#### Raw data ####

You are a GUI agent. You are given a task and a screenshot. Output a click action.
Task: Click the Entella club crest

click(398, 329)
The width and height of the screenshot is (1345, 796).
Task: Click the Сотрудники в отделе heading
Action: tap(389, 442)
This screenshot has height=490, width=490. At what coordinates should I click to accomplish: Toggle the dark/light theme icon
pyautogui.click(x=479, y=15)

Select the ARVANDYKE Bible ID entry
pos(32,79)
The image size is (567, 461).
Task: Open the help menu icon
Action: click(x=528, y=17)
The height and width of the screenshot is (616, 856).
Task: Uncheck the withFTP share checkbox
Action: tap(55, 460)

####

Exercise aim:
Retype exactly the line with "This screenshot has" and each line after it until the records end, and include no other line.

Reply:
This screenshot has height=490, width=490. At what coordinates should I click to accomplish: Toggle the dark/light theme icon
pyautogui.click(x=479, y=15)

Select the ARVANDYKE Bible ID entry
pos(32,79)
The image size is (567, 461).
Task: Open the help menu icon
Action: click(x=528, y=17)
The height and width of the screenshot is (616, 856).
Task: Uncheck the withFTP share checkbox
Action: tap(55, 460)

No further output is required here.